The final poem in Second Space is "Orpheus and Eurydice." As in the myth, Orpheus travels to Hades to rescue Eurydice -- whose love "humanized him" -- from the land of the dead. He is given leave to take her back, but he is required to have faith. He cannot look back, or speak to her. He obeys, but, as he walks up the path...
Under his faith a doubt sprang up
And entwined him like a cold bindweed.
Unable to weep, he wept at the loss
Of the human hope for the resurrection of the dead,
Because he was, now, like every other mortal.
His lyre was silent, yet he dreamed, defenseless.
He knew he must have faith and he could not have faith.

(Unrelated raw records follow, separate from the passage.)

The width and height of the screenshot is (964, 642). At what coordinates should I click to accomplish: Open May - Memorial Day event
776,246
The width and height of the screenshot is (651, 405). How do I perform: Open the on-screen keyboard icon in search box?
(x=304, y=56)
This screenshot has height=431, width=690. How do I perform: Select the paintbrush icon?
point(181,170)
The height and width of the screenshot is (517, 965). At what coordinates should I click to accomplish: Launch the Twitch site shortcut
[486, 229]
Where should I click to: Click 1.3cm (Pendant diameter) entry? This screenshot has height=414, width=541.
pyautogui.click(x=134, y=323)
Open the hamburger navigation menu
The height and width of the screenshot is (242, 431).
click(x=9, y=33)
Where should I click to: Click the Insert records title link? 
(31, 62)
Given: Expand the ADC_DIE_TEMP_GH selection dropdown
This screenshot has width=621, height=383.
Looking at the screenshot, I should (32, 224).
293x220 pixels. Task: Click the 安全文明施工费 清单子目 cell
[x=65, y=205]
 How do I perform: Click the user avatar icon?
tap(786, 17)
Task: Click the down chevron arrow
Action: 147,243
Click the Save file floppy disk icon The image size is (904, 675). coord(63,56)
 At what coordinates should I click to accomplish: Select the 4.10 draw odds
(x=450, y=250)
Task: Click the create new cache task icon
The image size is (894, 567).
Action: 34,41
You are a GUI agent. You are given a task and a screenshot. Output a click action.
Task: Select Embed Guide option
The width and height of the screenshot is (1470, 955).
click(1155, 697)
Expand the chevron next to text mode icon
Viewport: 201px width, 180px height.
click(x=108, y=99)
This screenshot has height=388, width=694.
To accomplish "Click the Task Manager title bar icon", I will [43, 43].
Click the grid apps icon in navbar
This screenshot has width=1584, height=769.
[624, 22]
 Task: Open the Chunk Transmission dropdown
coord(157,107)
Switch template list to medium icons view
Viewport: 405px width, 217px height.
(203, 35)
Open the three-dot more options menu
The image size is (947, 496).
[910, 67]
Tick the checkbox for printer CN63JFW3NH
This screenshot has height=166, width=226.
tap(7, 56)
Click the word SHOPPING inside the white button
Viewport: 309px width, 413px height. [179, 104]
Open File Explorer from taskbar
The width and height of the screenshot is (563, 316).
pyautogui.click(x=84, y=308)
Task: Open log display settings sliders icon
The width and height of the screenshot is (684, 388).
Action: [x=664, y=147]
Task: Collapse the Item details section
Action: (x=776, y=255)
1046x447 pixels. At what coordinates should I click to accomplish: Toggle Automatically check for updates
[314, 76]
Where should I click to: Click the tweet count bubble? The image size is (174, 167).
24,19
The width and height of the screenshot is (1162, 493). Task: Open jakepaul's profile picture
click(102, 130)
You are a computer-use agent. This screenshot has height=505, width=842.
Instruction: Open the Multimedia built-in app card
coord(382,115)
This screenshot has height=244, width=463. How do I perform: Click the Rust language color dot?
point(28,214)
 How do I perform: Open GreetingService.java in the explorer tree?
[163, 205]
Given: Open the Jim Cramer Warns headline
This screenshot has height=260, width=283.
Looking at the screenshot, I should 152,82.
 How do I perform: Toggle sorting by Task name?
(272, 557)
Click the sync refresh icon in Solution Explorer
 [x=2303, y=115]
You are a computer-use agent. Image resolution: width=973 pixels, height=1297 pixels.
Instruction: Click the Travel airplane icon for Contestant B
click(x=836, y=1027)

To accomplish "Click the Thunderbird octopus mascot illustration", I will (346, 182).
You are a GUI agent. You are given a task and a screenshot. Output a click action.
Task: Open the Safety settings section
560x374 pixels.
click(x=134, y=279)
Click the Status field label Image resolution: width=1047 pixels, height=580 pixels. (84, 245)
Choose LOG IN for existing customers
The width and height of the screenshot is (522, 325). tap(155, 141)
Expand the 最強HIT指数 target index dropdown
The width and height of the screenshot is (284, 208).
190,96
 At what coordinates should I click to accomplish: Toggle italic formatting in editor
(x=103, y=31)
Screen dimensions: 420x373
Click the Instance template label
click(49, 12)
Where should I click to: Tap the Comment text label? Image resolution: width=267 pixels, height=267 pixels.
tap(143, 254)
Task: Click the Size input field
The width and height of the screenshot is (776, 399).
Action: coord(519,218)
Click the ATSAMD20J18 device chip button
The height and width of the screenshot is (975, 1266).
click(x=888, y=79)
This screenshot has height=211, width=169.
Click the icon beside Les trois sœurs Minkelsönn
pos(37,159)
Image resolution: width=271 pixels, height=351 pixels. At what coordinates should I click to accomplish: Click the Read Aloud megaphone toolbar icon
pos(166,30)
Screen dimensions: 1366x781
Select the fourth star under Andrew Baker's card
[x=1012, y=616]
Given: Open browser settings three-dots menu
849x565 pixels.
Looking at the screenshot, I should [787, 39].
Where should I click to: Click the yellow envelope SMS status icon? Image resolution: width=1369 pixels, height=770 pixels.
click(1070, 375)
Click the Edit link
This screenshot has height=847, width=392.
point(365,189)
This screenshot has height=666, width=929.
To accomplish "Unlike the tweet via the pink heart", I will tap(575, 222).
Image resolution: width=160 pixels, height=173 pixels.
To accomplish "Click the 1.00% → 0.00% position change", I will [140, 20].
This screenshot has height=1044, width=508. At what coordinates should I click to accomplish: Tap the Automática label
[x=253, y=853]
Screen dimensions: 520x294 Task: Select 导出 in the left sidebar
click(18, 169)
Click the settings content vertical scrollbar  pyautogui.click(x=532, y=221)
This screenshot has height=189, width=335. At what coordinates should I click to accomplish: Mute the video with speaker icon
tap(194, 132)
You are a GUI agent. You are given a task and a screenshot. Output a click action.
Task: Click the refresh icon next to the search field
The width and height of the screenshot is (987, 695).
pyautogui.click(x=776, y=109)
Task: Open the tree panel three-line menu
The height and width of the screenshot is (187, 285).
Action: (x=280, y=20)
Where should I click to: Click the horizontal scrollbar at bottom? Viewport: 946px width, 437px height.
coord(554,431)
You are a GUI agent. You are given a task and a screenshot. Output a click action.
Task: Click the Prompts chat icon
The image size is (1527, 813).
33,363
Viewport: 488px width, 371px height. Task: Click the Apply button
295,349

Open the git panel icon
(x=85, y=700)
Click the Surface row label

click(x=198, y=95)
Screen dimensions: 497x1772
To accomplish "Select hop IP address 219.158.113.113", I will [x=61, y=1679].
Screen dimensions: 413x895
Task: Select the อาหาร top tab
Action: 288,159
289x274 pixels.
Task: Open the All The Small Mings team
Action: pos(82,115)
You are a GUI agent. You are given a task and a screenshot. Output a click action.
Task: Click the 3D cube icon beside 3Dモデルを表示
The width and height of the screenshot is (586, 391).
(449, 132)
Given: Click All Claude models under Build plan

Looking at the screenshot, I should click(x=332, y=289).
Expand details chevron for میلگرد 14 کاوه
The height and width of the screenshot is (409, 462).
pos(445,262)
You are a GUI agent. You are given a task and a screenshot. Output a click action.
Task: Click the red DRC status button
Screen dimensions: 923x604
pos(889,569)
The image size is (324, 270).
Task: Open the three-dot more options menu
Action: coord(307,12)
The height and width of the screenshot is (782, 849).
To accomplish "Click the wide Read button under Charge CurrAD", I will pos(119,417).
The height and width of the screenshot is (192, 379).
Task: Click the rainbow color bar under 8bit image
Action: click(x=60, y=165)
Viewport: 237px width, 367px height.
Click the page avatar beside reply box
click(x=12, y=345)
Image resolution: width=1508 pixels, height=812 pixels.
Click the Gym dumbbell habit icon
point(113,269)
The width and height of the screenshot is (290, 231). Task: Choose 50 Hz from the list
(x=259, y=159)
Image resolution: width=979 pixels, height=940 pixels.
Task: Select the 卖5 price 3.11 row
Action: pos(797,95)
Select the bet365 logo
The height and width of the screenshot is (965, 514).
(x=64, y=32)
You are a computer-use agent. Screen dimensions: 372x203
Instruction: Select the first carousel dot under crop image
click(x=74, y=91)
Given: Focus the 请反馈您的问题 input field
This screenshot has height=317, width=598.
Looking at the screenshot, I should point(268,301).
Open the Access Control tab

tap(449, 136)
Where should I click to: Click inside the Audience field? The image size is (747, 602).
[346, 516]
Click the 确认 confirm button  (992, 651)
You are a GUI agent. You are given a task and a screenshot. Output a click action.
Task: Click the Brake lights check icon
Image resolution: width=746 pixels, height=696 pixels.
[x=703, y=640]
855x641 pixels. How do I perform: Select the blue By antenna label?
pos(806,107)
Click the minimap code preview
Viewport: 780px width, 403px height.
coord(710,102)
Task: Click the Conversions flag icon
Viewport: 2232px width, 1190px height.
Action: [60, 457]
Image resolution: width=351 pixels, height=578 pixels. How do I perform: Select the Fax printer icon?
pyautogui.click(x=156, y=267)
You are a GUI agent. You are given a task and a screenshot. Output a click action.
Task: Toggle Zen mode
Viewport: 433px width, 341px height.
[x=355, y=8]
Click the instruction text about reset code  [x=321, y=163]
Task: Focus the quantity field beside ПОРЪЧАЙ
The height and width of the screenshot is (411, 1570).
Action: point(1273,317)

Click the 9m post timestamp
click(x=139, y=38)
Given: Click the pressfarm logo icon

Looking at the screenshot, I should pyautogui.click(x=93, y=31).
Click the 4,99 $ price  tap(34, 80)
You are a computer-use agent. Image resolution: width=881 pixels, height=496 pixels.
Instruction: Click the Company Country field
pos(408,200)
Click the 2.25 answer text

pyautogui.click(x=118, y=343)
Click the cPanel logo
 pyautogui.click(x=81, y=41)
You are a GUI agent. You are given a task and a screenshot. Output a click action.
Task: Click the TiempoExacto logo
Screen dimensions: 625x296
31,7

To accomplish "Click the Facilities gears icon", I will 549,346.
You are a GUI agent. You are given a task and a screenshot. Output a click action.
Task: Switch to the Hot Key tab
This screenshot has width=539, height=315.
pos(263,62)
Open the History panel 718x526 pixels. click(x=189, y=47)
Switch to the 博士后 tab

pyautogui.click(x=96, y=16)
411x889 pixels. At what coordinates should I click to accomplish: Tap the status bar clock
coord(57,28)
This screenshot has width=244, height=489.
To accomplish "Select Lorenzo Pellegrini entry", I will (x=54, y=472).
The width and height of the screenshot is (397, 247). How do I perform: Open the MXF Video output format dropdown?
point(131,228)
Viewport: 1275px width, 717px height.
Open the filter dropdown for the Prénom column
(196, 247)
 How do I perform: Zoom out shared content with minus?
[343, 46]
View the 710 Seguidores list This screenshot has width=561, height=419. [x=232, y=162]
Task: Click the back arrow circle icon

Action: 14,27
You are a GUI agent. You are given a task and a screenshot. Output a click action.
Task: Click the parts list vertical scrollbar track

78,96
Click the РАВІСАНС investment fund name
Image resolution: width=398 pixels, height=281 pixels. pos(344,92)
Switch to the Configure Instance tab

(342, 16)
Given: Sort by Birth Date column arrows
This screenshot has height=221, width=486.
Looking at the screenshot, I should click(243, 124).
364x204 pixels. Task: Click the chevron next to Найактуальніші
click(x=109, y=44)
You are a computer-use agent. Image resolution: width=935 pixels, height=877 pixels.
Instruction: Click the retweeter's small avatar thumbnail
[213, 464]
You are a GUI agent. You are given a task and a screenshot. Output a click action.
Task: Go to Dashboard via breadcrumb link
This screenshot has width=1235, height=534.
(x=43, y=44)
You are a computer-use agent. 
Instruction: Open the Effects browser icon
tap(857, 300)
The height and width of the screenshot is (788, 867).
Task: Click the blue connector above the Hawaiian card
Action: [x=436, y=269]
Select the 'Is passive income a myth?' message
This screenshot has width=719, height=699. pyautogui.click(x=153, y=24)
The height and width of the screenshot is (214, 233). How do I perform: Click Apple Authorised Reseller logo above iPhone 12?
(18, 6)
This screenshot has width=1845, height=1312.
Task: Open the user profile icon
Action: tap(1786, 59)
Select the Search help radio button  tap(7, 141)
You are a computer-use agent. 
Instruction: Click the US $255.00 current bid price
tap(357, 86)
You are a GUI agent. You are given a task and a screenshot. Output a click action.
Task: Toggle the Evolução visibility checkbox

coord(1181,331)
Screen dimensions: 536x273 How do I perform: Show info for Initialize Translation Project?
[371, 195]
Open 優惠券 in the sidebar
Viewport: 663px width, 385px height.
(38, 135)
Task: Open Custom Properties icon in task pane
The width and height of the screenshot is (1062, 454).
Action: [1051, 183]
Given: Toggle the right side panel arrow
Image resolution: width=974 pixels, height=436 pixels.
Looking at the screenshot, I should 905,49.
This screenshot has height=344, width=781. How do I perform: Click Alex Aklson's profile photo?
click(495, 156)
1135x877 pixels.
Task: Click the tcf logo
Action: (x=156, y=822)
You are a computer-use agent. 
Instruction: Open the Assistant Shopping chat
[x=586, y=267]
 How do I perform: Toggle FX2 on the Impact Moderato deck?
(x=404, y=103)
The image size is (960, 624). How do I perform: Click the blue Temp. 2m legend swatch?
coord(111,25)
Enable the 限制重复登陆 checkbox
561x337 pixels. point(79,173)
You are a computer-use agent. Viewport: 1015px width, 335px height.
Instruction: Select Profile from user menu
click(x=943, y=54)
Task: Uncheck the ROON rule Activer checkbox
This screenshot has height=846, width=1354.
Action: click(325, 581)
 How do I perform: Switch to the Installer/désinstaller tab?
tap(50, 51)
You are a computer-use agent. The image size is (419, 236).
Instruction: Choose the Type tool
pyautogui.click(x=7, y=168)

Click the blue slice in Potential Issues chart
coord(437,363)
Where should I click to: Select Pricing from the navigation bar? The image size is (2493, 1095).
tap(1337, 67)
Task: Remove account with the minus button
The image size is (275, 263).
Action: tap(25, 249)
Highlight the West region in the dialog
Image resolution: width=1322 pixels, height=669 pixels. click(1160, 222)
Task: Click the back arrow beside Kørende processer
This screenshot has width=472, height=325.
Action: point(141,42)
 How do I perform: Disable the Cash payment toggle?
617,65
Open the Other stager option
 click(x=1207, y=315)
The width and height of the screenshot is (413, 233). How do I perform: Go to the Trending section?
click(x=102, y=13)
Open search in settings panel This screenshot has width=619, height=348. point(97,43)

And so he would persist for a very long time,
Counting his steps in a half-wakeful torpor....
It happened as he expected. He turned his head
And behind him on the path was no one.
Sun. And sky. And in the sky white clouds.
Only now everything cried to him: Eurydice!
Ultimately, Orpheus makes do with the comforts of the earth. But that reproachful cry must haunt him. I know what Roth means when he says that religion is the problem -- there are so many instances when it seems it must fall away under Ockham's razor, the one that removes what is unnecessary from any explanation. But standing with Roth against Milosz doesn't seem like bravery. It seems like a narrowing of vision -- this body, and nothing else. Never mind what the poet glimpses.
Interestingly, Roth cited Milosz during the interview, noting that the nonagenarian wrote poems about his lust. Oddly, Roth didn't draw any connection with that desire and the desire for life -- to procreate, to give life, to keep life going. Even Miloszbody fought oblivion.